Barefoot College, Tilonia was recently the venue for a two-day State-level consultation on Community Radio Awareness, organized by the Union Ministry of Information and Broadcasting. More important, the occasion also saw the launch of the “Barefoot Community Radio Station” – the first of its kind in the backward State of Rajasthan. The radio service will cater to the educational, developmental and socio-cultural needs of the local community in a radius of 6 to 10 kilometres through indigenously created broadcast programming.

Located in the remote rural hinterland of Ajmer district, the Barefoot College, run by Bunker Roy, is a global initiative that reaches out to the rural illiterate poor by using traditional media such as glove puppetry and street theatre. Its awareness and training modules explore themes such as access to safe drinking water, solar lights engineering, hand craft skills, pre-school education and night classes. The College has, over the years, trained over 340 semi-literate men and women from 16 States in India. A recent initiative has been to train semi-literate middleaged rural women from Gambia, Sierra Leone, Mali, Mauritania, Ethiopia and Cameroon as barefoot solar engineers who will in turn solar electrify over 50 rural communities in nine countries in Asia, Africa and South America.

The consultation workshop at Tilonia was one of a series being organized by the Ministry in various parts of the country to inform and educate non-profit civil society and voluntary organizations/NGOs to develop communication skills for establishing and running community stations. The objective is also to create awareness amongst communities about relevant programming content for community radio stations by locating such workshops in global rural initiatives such as the Barefoot College in Tilonia. The workshops are attended by both potential civil society organizations from the region as well as representatives of functional community radio stations. Seventy such civil society organizations attended the Tilonia workshop.

> Dataset excerpts:
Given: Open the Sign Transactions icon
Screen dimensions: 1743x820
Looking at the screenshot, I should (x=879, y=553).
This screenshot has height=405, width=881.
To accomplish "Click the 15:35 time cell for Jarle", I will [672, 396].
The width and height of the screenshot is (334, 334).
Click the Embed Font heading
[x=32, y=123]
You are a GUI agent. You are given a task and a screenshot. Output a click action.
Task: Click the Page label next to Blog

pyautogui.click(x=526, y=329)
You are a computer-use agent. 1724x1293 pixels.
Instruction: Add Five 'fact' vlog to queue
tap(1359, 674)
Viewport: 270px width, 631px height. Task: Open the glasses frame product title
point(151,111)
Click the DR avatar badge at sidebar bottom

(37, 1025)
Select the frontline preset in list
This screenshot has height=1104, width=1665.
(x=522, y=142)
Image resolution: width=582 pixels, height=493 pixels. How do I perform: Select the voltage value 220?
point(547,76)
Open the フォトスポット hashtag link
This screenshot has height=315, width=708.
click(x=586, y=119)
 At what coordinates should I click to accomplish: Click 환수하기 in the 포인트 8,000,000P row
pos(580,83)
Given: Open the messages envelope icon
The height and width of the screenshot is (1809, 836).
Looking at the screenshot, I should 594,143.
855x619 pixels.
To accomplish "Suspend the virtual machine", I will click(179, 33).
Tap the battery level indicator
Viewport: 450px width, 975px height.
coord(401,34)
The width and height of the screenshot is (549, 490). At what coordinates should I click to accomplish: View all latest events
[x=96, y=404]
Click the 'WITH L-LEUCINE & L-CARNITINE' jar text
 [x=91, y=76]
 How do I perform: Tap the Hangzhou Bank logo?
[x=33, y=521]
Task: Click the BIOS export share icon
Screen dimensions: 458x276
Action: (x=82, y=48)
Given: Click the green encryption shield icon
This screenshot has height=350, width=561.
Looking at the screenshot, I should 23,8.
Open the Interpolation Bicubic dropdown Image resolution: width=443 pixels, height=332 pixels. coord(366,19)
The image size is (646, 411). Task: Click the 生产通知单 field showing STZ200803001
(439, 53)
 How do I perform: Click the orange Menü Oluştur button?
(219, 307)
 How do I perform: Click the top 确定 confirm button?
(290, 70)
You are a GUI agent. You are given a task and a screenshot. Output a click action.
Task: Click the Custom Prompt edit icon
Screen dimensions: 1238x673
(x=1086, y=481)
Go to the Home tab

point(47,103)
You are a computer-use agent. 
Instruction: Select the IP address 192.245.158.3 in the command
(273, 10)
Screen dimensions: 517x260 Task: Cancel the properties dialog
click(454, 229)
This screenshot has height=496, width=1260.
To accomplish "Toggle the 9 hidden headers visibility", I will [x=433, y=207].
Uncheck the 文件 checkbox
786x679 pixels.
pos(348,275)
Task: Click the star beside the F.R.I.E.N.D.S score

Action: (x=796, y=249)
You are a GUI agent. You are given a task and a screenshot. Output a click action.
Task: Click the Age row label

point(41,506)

> Jobs:
a) Reproduce the part of the Barefoot College text between "Located in the" and "and South America.", inclusive.
b) According to the Barefoot College text, within what radius will the Barefoot Community Radio Station serve the local community?
c) Name every country that the Barefoot College text lists as a source of semi-literate middle-aged rural women being trained as barefoot solar engineers.

> Solutions in order:
a)
Located in the remote rural hinterland of Ajmer district, the Barefoot College, run by Bunker Roy, is a global initiative that reaches out to the rural illiterate poor by using traditional media such as glove puppetry and street theatre. Its awareness and training modules explore themes such as access to safe drinking water, solar lights engineering, hand craft skills, pre-school education and night classes. The College has, over the years, trained over 340 semi-literate men and women from 16 States in India. A recent initiative has been to train semi-literate middleaged rural women from Gambia, Sierra Leone, Mali, Mauritania, Ethiopia and Cameroon as barefoot solar engineers who will in turn solar electrify over 50 rural communities in nine countries in Asia, Africa and South America.

b) A radius of 6 to 10 kilometers.

c) Gambia, Sierra Leone, Mali, Mauritania, Ethiopia, Cameroon